The Manager stuffed his hands in his pockets as he strolled towards his single employee. "I heard some talk not too long ago. Gettin' friendly with the lady customers, eh Craig?"

"Uhhh..." Craig stuttered, "It's... it's not like that."

o no

"Sweep, sweep, sweep, sweep, sweep, sweep..."

Craig glanced towards the shimmering projection of Twilight for a brief moment before shaking his head and returning to cleaning the floor.

"Sweep, sweep, sweep, sweep, sweep, sweep..."

"Y'know," Craig began, rolling his eyes, "You could at least try to be helpful outside of chanting sweep endlessly."

Lemme just leave this here:

Craig's eyes widened as he watched the broom swish across the floor in gliding motions. He turned once again to Twilight, who was becoming visibly transparent again. "Twilight," He murmured, "Twilight, I think you should stop. You're draining yourself..."
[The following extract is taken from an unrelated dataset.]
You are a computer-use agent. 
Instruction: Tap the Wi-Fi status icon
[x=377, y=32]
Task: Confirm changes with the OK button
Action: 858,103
Twilight shook her head. "It's fine, Craig. I know when to stop."

#famouslastwords

Twilight nodded as she lit her horn, immediately growing more transparent again.

"Twilight-"

"I already told you." Twilight grumbled, her back still turned to the man, "I know what I'm doing. I know my limits." A high-pitched squeal reminiscent of TV static ripped through the air as the smell of ozone began to drift from the mare's glowing horn.

Mmm, cronchy noise!

Twilight frowned as the last of the image faded into nothingness. "Fine." The mare pouted, "You don't have to baby me, y'know." Her eyes focused on Craig's own as she herself began to fade. "Anyways, I'm taking down my projection for now."
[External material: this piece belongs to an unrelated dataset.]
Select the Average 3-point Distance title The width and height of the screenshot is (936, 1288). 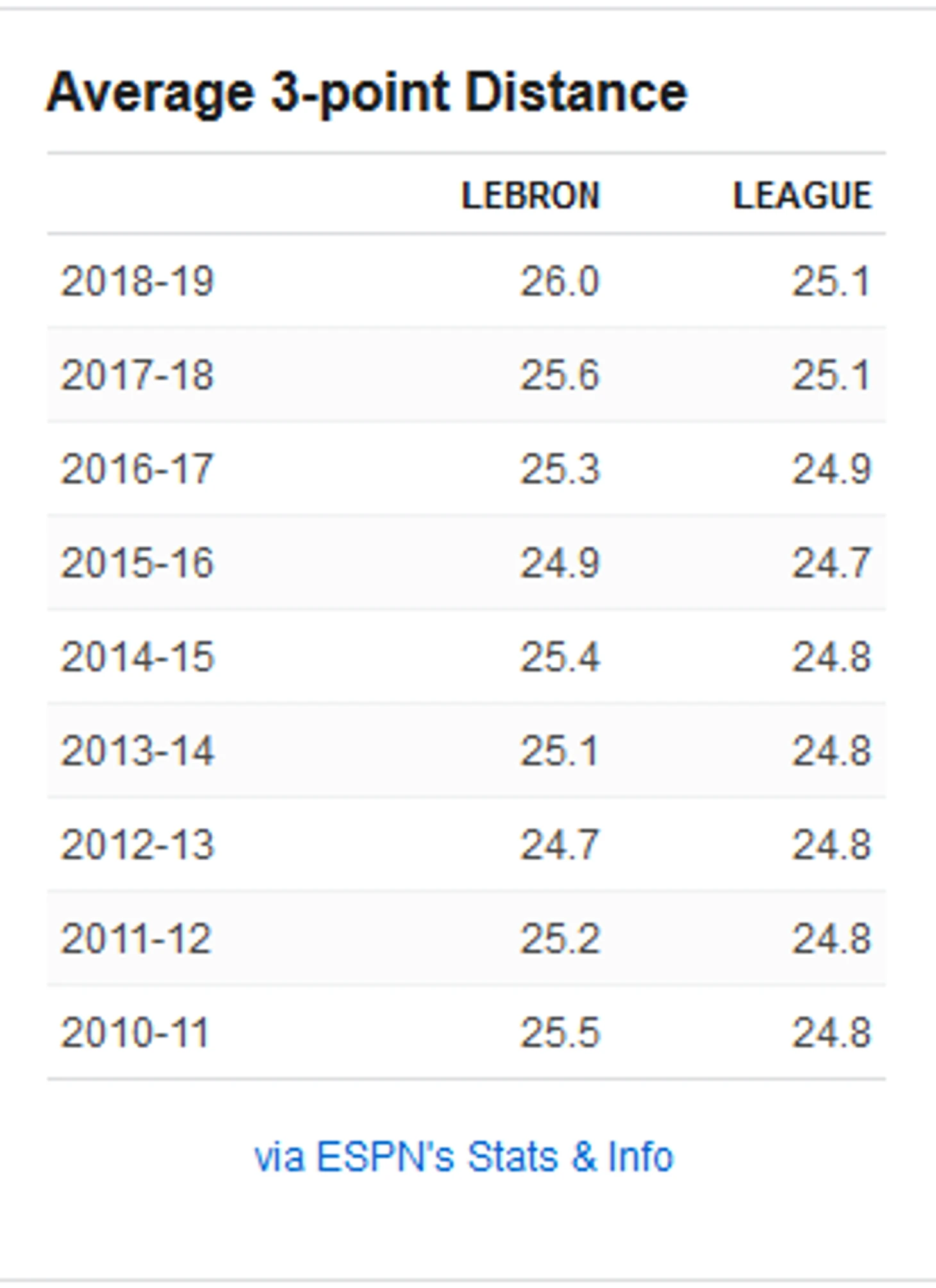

The last of the mare's form fizzled out into flecks of stray photons, her conscience once again retreating into Craig's mind.

That's a lotta words to say that she decided to yeet herself back into his head.

"Hey." The man began, setting the TV remote down, "I thought you were gonna stay away from magic?"

Twilight's image shook her head, a faint fizzle flashing through the translucent mirage. "No, you said that. I only agreed to it temporarily."

Tricky.

"I can't stay here forever, Craig. You know that, don't you?"

Craig nodded in agreement. "Yeah, I do."

Time to wind down the story without a plot (and possibly even a soul)!

Craig,

By the time you are reading this, I will already have returned to Equestria. You fell asleep on your couch again last night, so I moved you to your room before leaving. I have also set your alarm to go off earlier, so that you'd hopefully avoid any future problems with your tardiness at work.

-Twilight

Ok.

Aaaaaaand that's all for the story. I don't have any other comments to make.